> [PROBLEM TO WORK ON]: Output exactly, and only, the lines below from the one with "The width and height of the screenshot is (758, 474)." down to the one with "the over the". Include both end lines and no pictures.

Stored data
┄┄┄┄┄┄
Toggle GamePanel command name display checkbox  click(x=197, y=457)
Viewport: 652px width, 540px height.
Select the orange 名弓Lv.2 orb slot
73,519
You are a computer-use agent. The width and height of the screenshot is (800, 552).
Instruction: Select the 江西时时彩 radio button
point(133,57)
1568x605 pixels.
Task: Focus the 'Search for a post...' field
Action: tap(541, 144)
┄┄┄┄┄┄
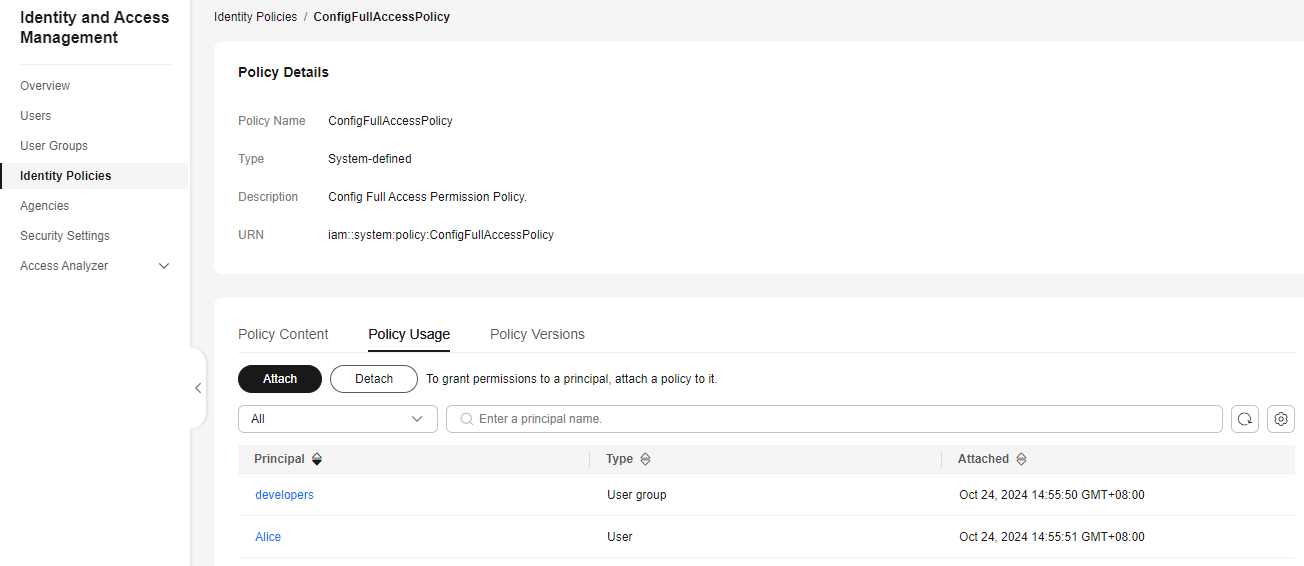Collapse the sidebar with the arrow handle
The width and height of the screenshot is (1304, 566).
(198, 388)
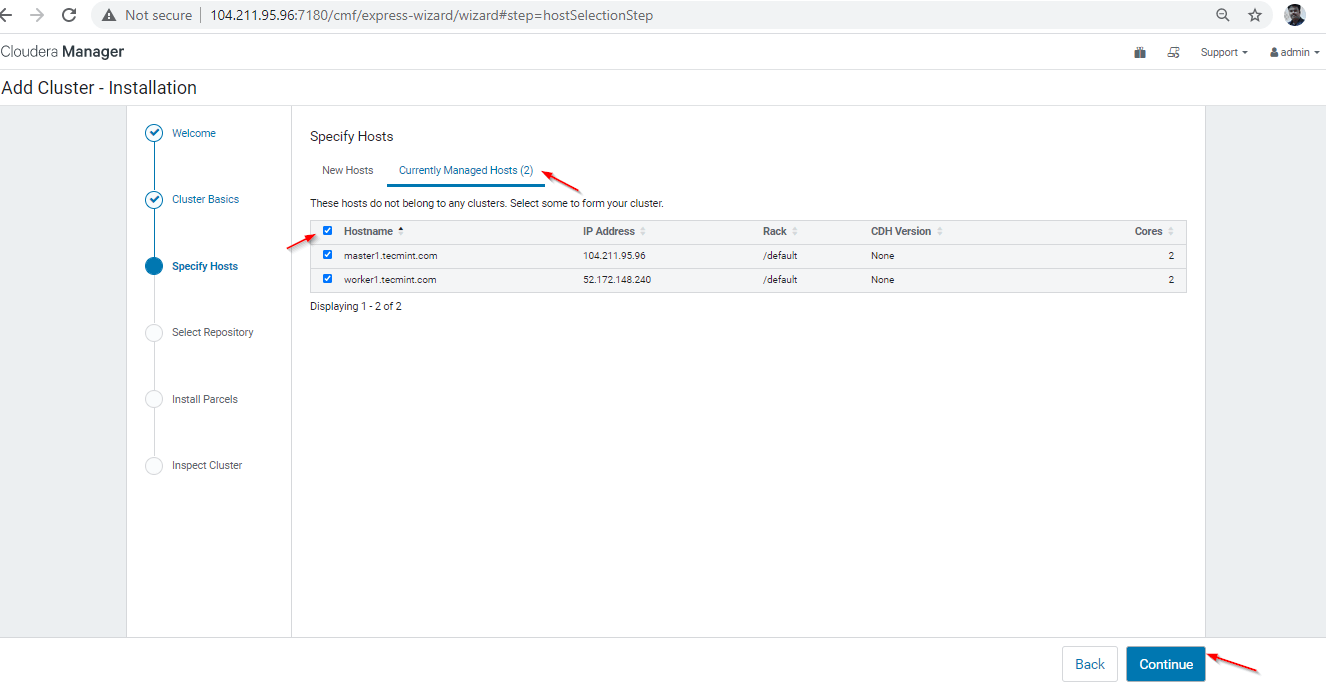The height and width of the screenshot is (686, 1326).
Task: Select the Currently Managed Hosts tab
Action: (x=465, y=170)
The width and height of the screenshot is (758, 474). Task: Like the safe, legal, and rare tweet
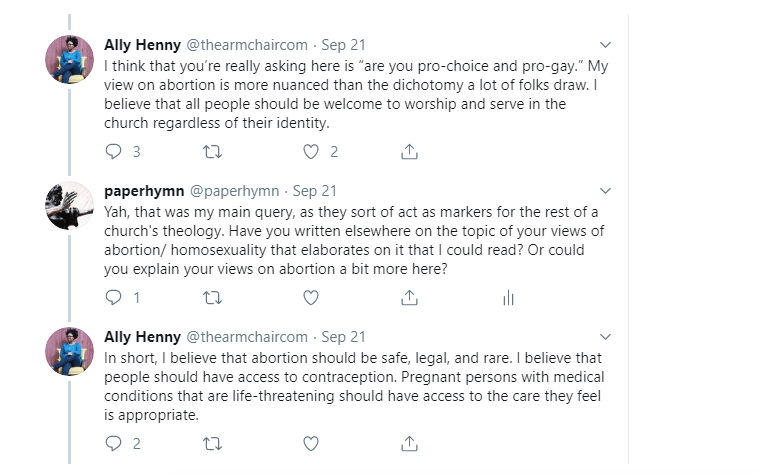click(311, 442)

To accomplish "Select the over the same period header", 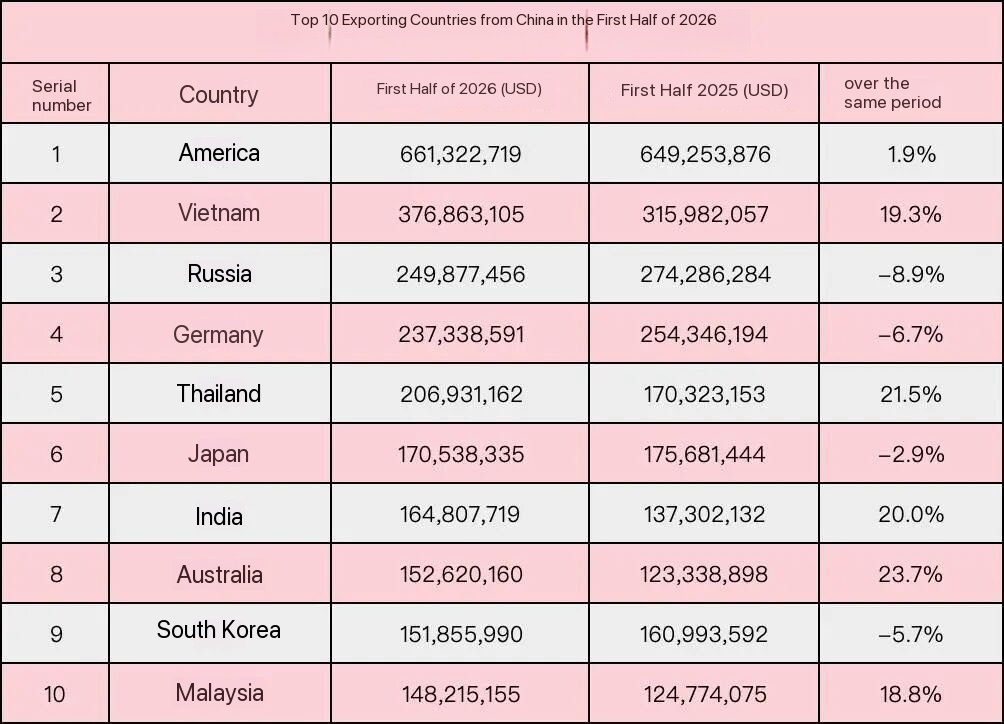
┄┄┄┄┄┄
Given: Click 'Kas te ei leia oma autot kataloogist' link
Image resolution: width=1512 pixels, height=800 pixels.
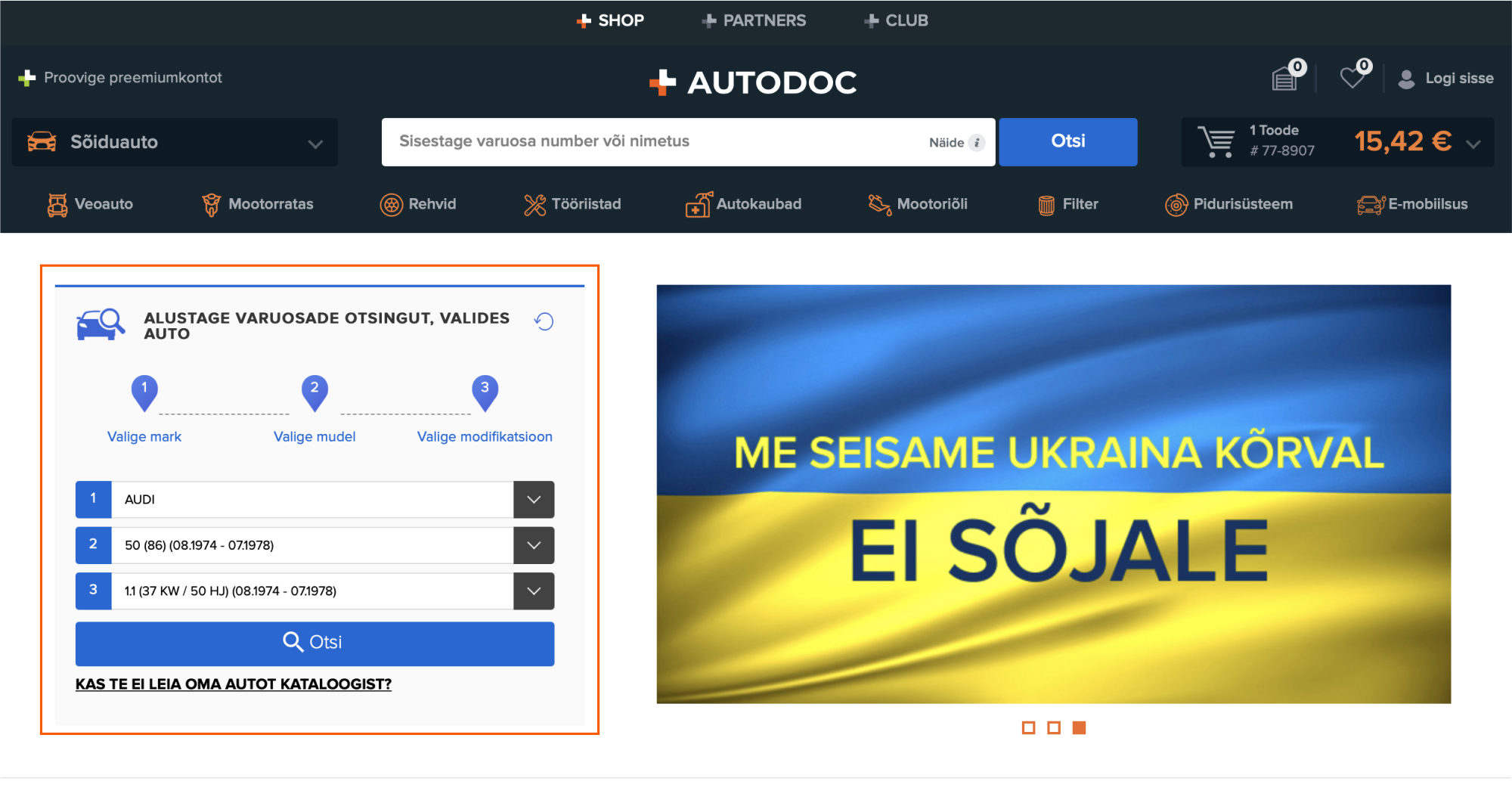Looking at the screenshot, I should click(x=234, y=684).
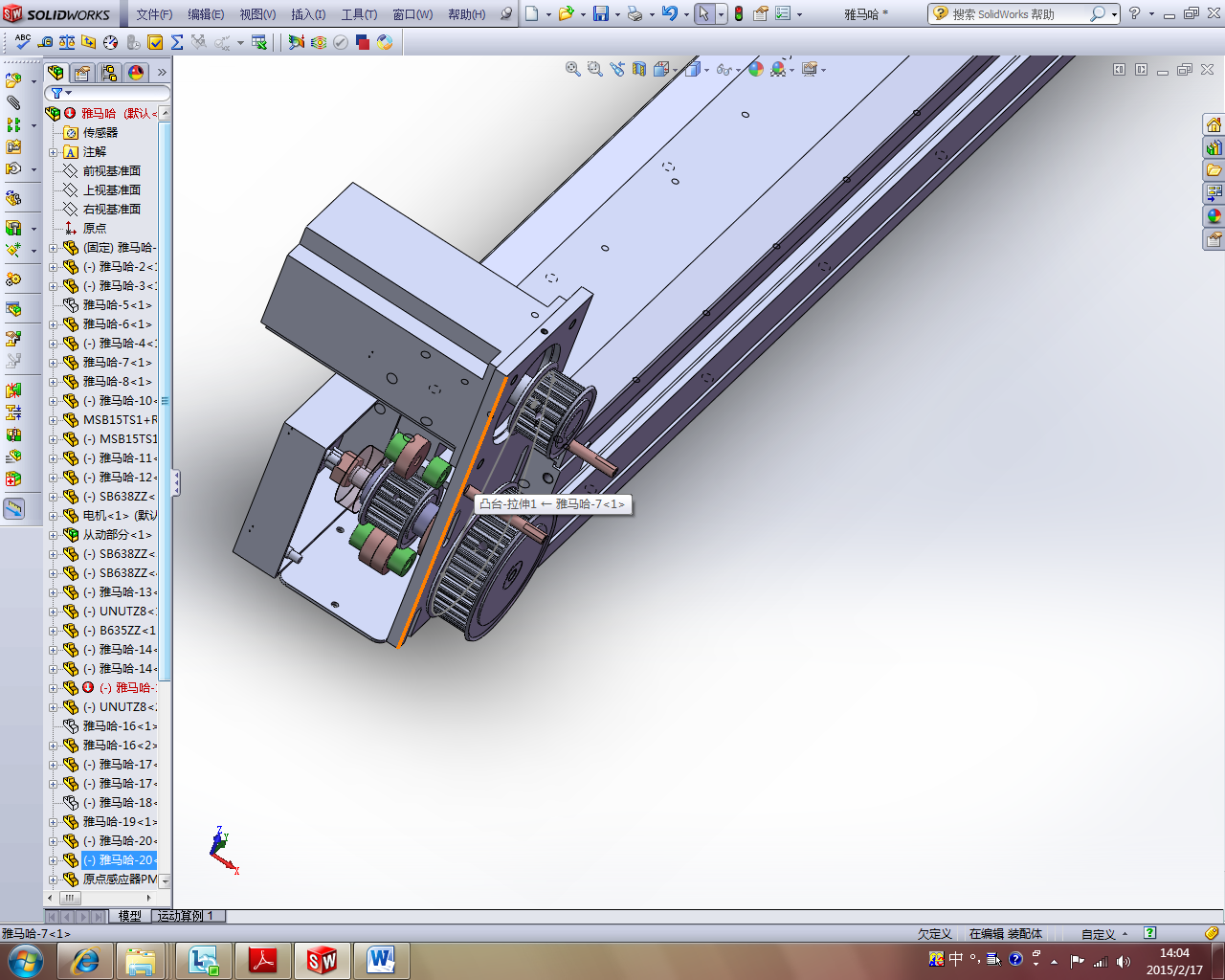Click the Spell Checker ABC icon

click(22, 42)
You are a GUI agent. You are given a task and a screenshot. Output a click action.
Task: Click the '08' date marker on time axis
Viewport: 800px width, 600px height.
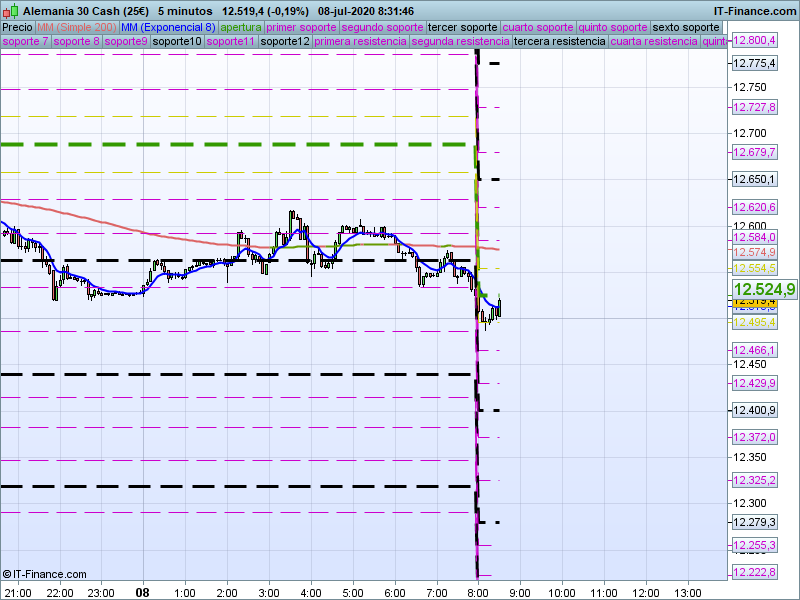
┄┄┄┄┄┄
> [REPLY TO THE EXERCISE]:
The width and height of the screenshot is (758, 474). Task: Like the safe, legal, and rare tweet
click(311, 442)

To accomplish "Select the over the same period header", 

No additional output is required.